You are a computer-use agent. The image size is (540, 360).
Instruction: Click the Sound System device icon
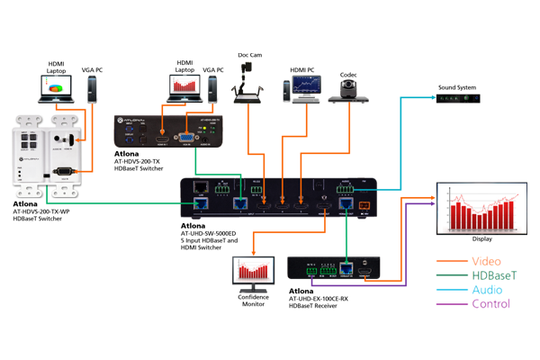click(x=457, y=100)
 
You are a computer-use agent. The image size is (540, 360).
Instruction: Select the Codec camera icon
click(x=348, y=89)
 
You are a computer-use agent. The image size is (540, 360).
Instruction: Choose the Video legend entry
click(x=485, y=262)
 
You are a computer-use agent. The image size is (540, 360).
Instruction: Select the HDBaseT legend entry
click(x=494, y=276)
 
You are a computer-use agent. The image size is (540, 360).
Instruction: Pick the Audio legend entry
click(x=487, y=290)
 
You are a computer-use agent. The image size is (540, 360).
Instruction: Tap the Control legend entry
click(x=490, y=304)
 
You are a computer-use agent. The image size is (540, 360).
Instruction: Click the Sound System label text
click(x=457, y=87)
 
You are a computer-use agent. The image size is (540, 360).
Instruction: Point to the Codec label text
click(x=348, y=75)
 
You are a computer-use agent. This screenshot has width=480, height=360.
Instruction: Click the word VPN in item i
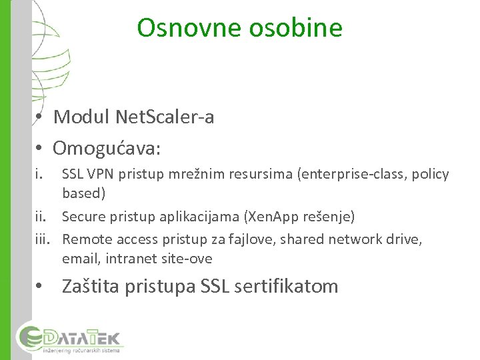[x=95, y=175]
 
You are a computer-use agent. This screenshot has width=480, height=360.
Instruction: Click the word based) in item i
[x=83, y=194]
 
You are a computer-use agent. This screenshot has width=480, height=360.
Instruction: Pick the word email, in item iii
[x=79, y=258]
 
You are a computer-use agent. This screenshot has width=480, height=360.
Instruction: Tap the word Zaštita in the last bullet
[x=98, y=287]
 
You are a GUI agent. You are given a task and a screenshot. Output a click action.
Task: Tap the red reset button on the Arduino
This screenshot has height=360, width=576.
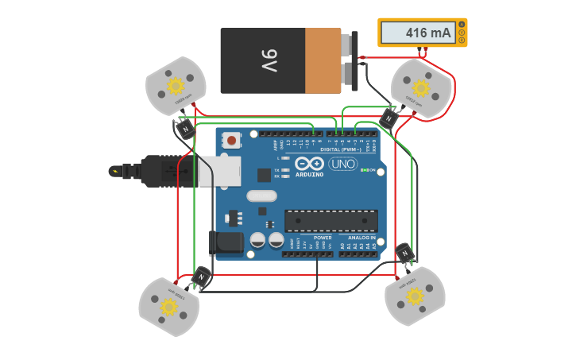pyautogui.click(x=231, y=140)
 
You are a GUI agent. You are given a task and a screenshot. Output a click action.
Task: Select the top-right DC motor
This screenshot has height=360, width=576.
pyautogui.click(x=421, y=87)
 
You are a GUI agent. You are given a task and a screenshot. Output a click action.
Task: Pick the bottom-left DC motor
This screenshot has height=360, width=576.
pyautogui.click(x=168, y=306)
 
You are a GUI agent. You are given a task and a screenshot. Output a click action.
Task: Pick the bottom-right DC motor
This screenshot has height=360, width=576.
pyautogui.click(x=415, y=296)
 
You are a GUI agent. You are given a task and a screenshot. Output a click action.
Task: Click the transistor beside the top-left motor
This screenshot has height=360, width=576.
pyautogui.click(x=185, y=128)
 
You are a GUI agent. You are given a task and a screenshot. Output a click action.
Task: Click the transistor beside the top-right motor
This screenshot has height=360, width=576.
pyautogui.click(x=389, y=118)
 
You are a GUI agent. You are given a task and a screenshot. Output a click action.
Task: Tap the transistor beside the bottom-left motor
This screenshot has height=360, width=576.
pyautogui.click(x=202, y=277)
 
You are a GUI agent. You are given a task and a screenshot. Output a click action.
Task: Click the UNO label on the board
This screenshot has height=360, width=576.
pyautogui.click(x=343, y=164)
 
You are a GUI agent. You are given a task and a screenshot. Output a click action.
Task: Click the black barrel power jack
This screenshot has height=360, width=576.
pyautogui.click(x=224, y=243)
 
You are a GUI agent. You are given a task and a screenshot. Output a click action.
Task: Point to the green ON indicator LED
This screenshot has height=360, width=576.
pyautogui.click(x=363, y=170)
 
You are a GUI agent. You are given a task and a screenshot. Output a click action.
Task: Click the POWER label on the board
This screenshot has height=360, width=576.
pyautogui.click(x=323, y=237)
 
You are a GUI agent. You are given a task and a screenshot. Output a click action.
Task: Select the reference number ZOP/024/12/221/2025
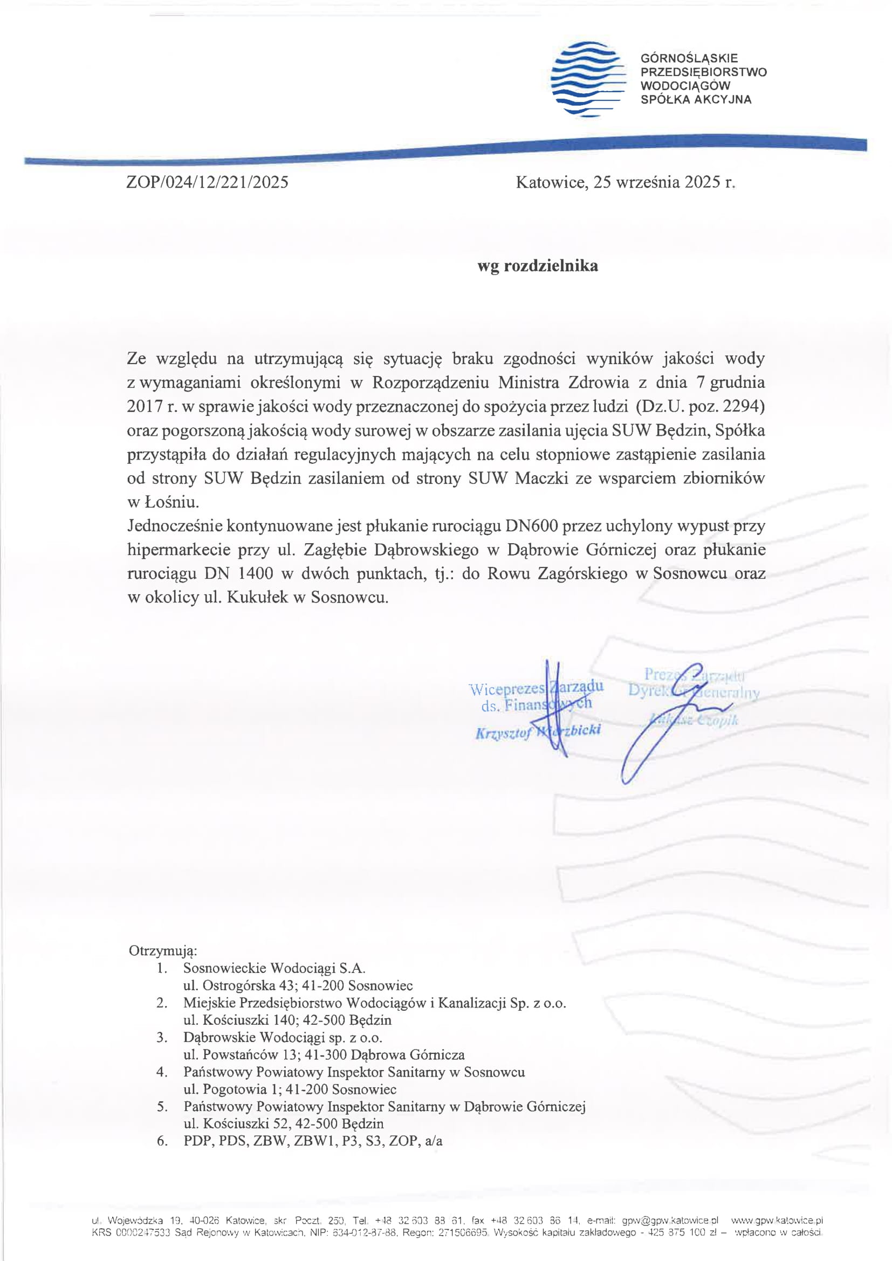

=-=-=

* _Given problem_
Please return each line from the records above that contains the word "legend", copied in full.

* _Result of the exercise_
Instruction: Choose the Video legend entry
Instruction: Select the HDBaseT legend entry
Instruction: Pick the Audio legend entry
Instruction: Tap the Control legend entry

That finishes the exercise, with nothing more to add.